[Problem description]: Convert the records from the line containing "You are a GUI" through the line containing "click(x=381, y=1158)" into a two-column CSV headed instruction and response. Give one row per record, with each field in quotation marks and line breaks replaced by spaces.

* begin Information given *

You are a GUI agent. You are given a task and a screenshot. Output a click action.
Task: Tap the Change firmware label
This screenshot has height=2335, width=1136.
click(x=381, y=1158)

* end Information given *
* begin Information given *

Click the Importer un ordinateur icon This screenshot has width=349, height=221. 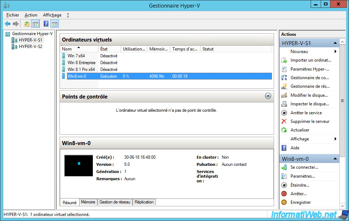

* end Information given *

[Response below]:
instruction,response
"You are a GUI agent. You are given a task and a screenshot. Output a click action. Task: Tap the Change firmware label This screenshot has height=2335, width=1136.","click(x=381, y=1158)"